How Alcohol Affects Your Body

Bottles-of-alcoholThe physical effects of alcohol on your body vary from short-term effects like dehydration and a hangover to long-term effects like permanent liver disease. The effects of alcohol on your body are far more damaging than a headache or empty calories.

Here are a few examples of the Effects of Alcohol on Your Body

Increased Body Fat – Alcohol contains more calories per gram than virtually any other food except sugar. Any excess calories are often stored as body fat. To compound the situation, when this is metabolized in the liver it is converted to acetate which is then burned as fuel instead of body fat. It creates additional body fat, like a beer belly, and also blocks body fat burning.

Increased Appetite – Have you noticed the need to snack when you drink? Beer and wine are often associated with food from pizza to fine dining. To compound the situation, it reduces inhibitions and clouds your judgment leading to a lack of self-control and overeating.

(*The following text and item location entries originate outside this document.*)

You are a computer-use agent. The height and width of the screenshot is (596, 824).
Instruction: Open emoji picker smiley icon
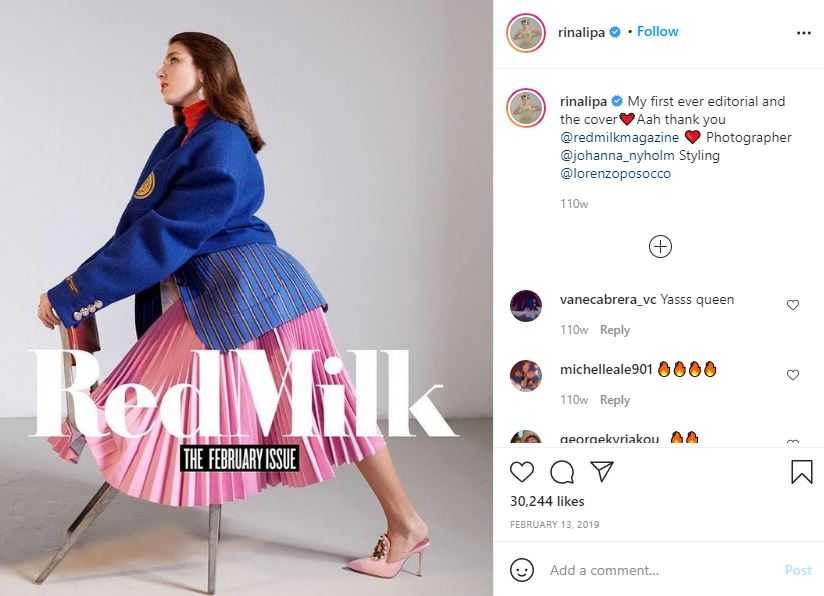point(521,570)
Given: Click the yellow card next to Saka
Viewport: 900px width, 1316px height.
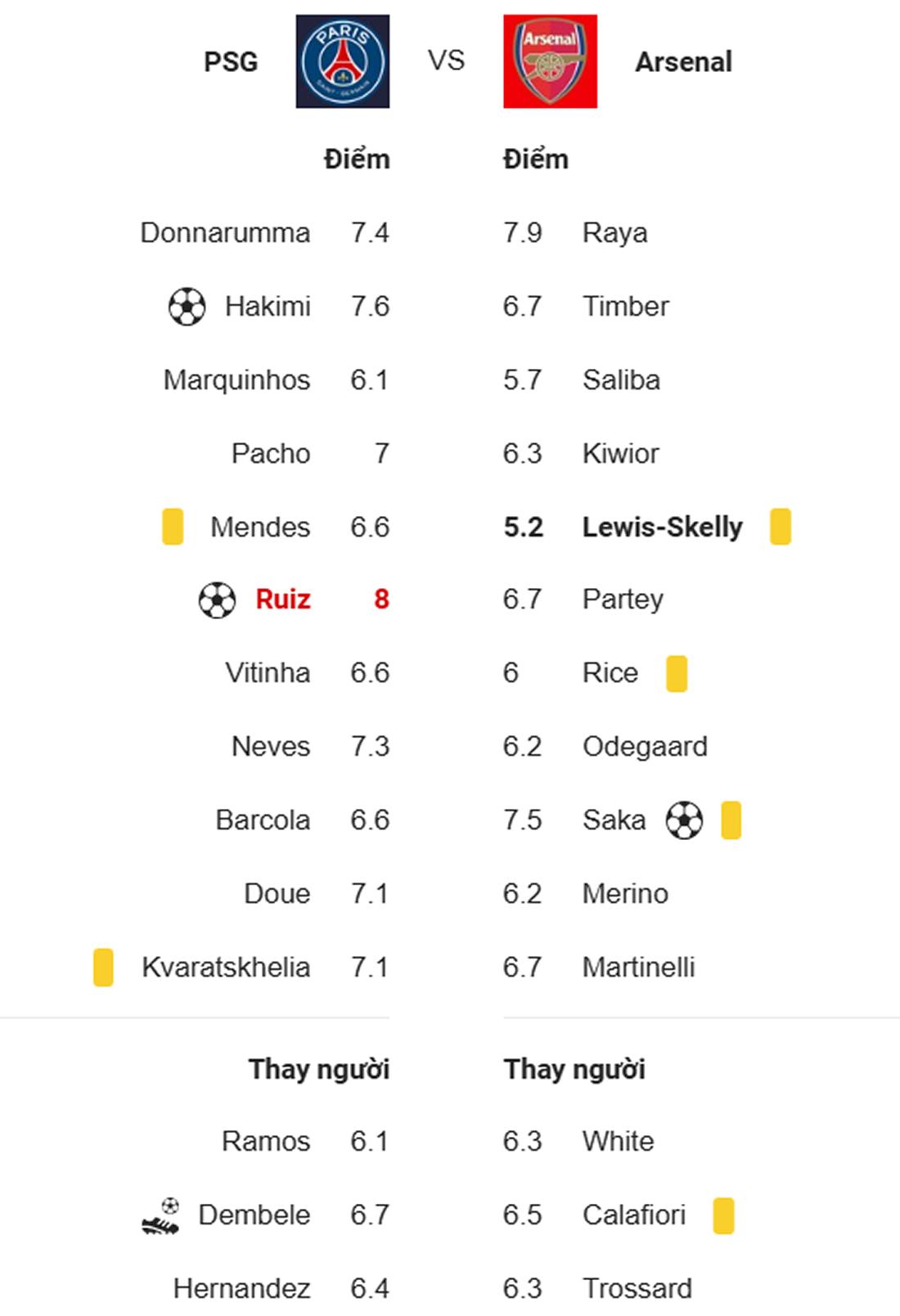Looking at the screenshot, I should click(731, 820).
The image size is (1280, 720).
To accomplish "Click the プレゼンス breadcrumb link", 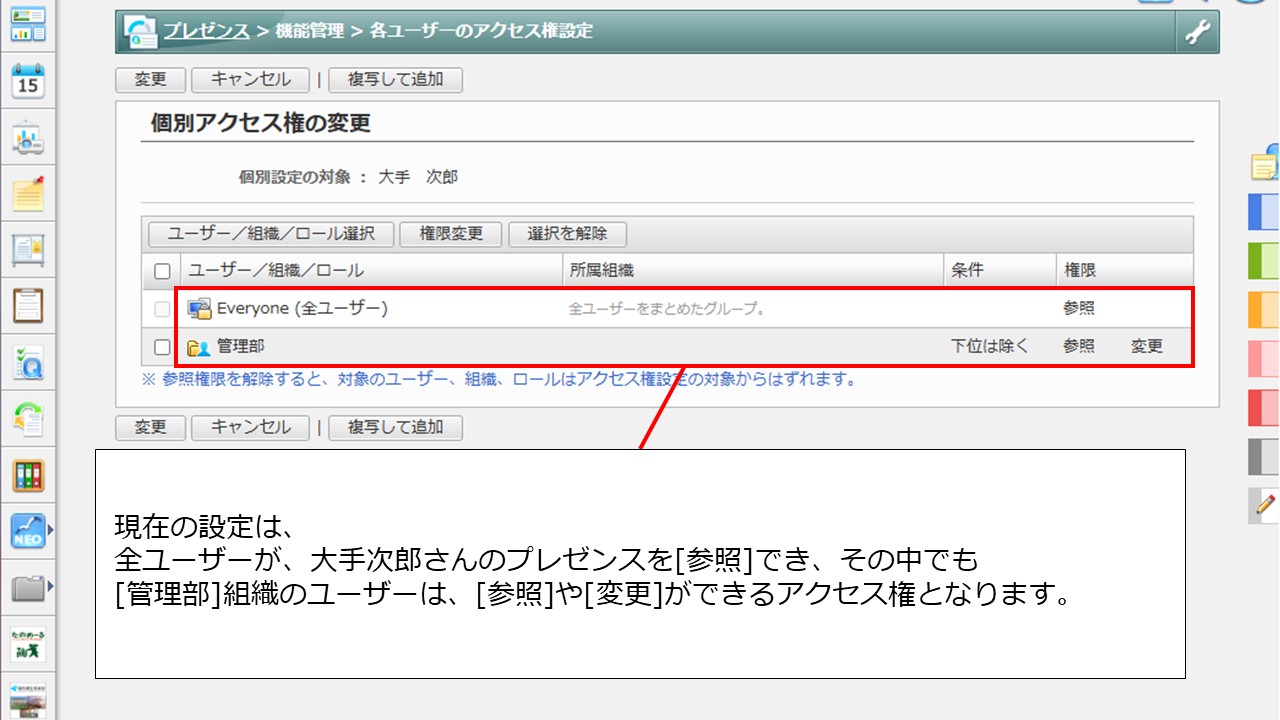I will point(206,31).
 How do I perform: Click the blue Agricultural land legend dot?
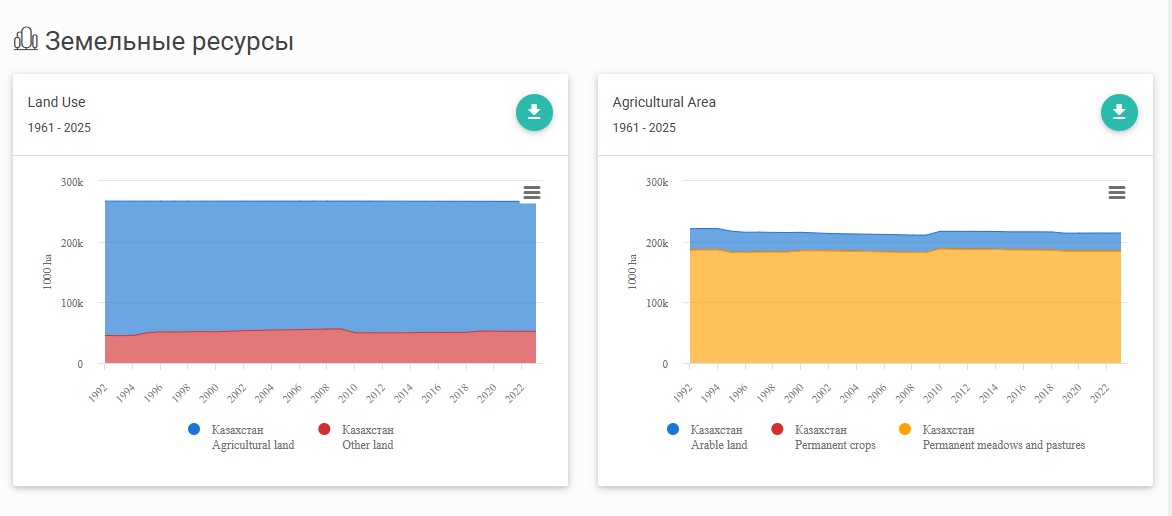[194, 430]
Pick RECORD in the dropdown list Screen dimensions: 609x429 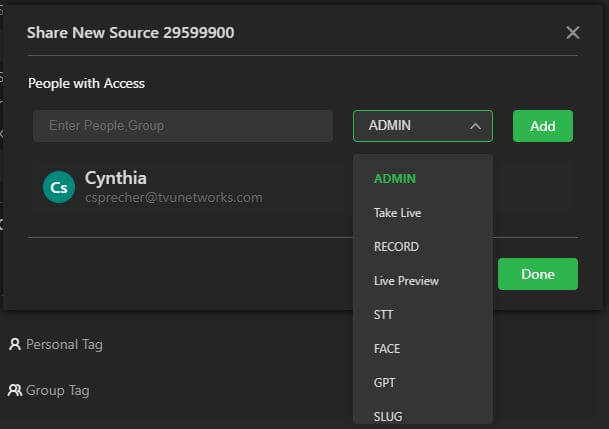point(396,247)
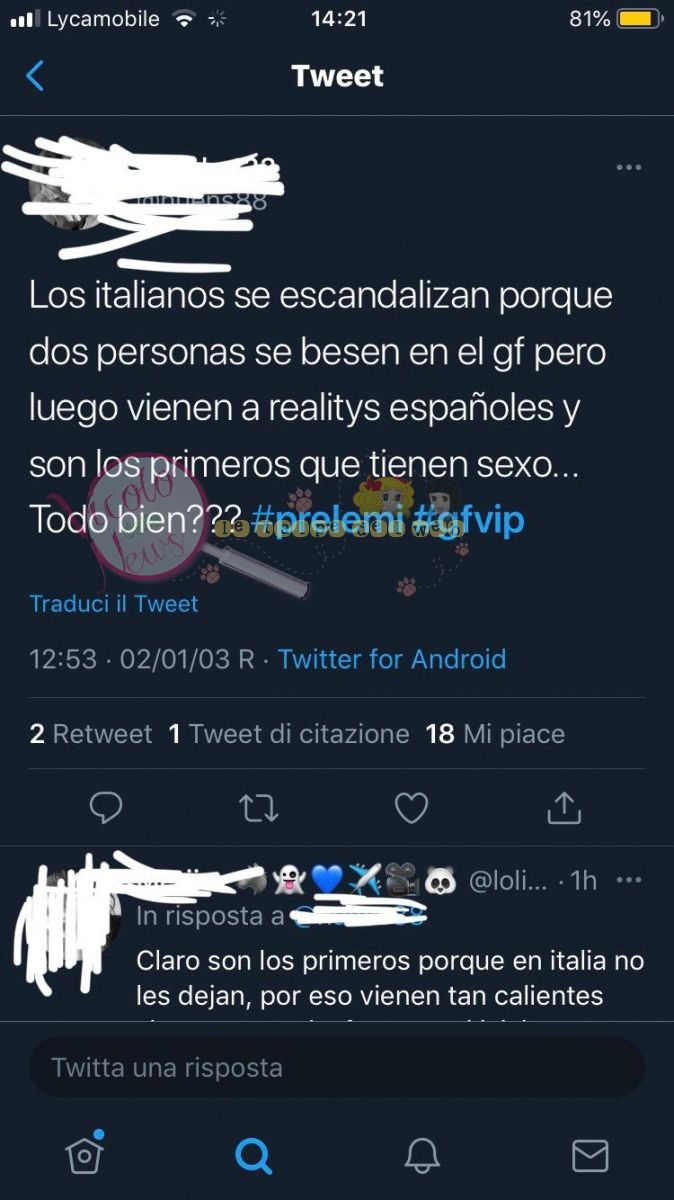Like the tweet with the heart icon
Viewport: 674px width, 1200px height.
411,808
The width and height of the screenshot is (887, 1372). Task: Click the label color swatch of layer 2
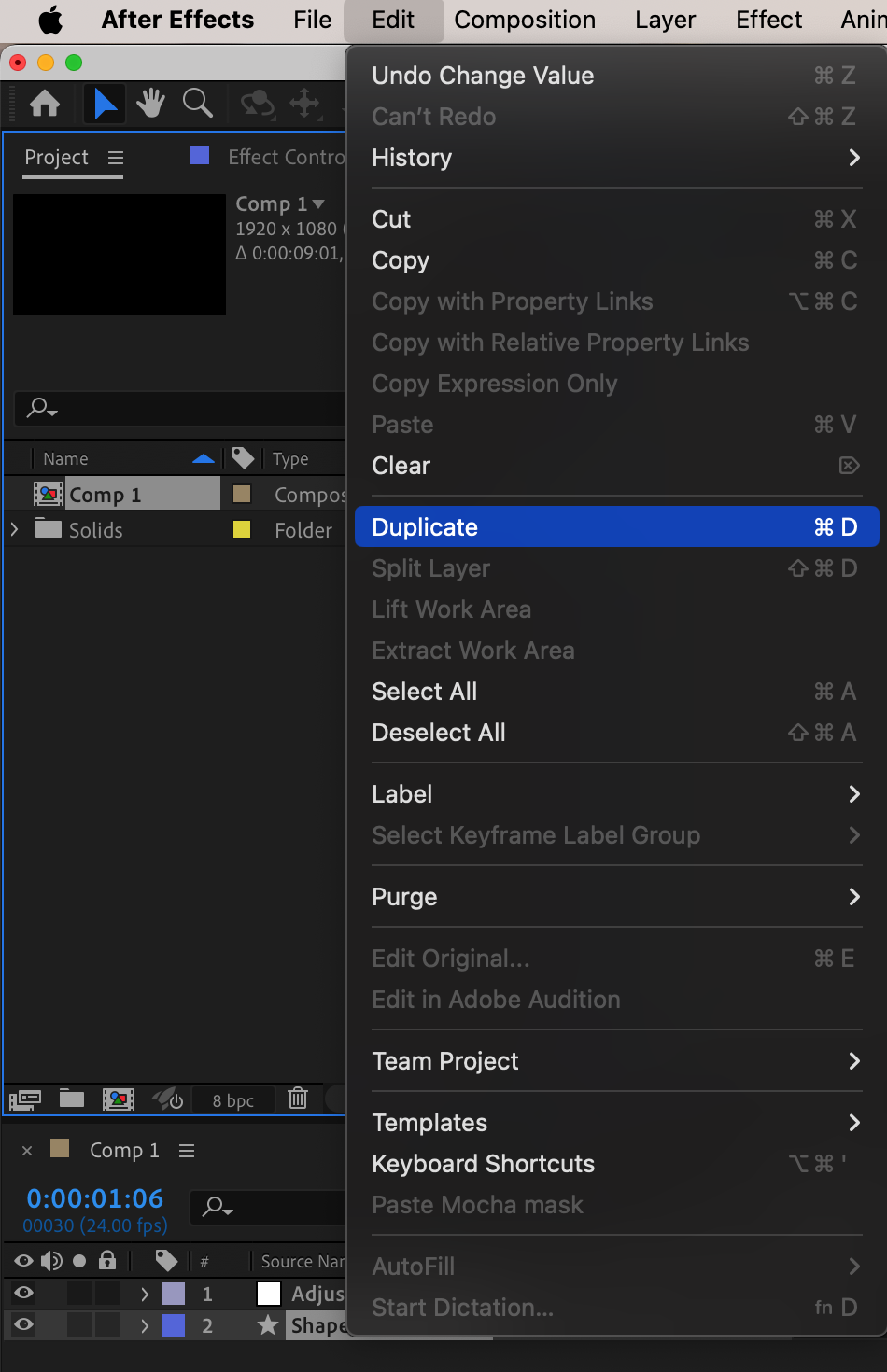[174, 1325]
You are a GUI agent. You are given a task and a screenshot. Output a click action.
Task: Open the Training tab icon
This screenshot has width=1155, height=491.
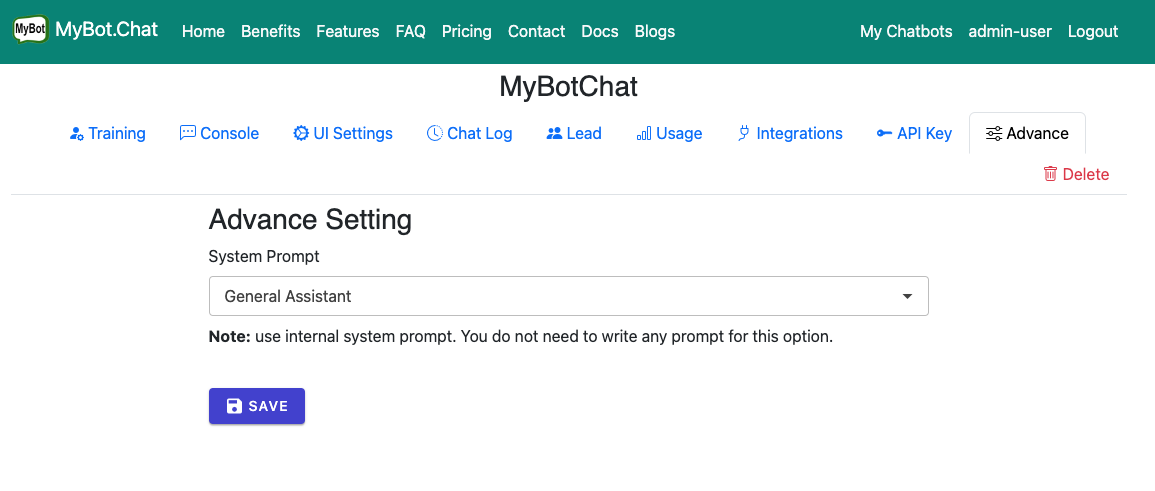[x=76, y=134]
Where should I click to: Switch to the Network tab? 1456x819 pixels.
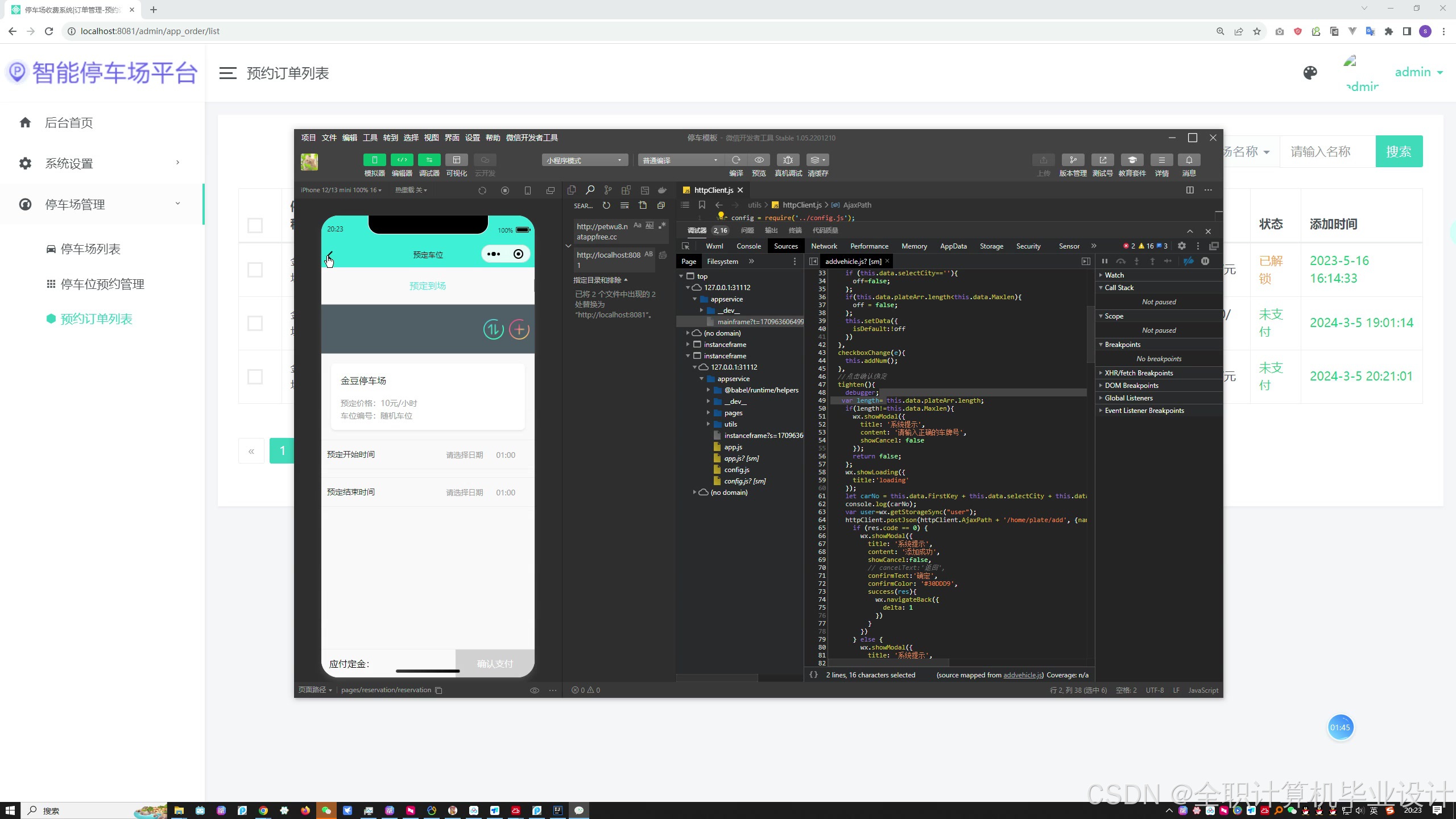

Dehydration – A short-term effect, dehydration is caused by the diuretic effect of alcohol. Drinking coffee after will only compound the problem as you eliminate what fluid remains in your system. The only cure is to drink more water, or intravenous fluids in advanced stages.

Hormone Imbalance – Alcohol produces a significant decrease in testosterone and an increase in cortisol, the hormone responsible for storing fat. It is directly responsible for more fat around your waist and reduced overall muscle mass.

Nutrient Absorption – If your liver is processing alcohol, it is too “busy” to metabolize vitamins and minerals. Any food in your stomach will be forced to compete with it (ethanol) for absorption into your bloodstream. This also stimulates the elimination of calcium and magnesium that may lead to deficiencies of both.

Sleep Disruption – Alcohol consumption can disrupt your normal sleep cycle and cause sleep disorders by disrupting the sequence and duration of your sleep and by altering your total sleep time as well as the time it takes to fall asleep.

Decreased Brain Function – It directly affects your central nervous system, blocking signals from your brain to your body. This disconnect is first noticed when your speech becomes slurred, followed by a loss of balance and a lack of coordination. Alcohol destroys memory and reduces your ability to think clearly and make rational decisions. Long-term use leads to frontal lobe damage, the area of the brain responsible for emotional control, short-term memory, and judgment.

Immune System – Alcohol reduces your body’s natural immune system, making it difficult for your body to fight off pathogens (invading germs and viruses). Its use over time results in an increased risk of pneumonia and tuberculosis over that of the general population.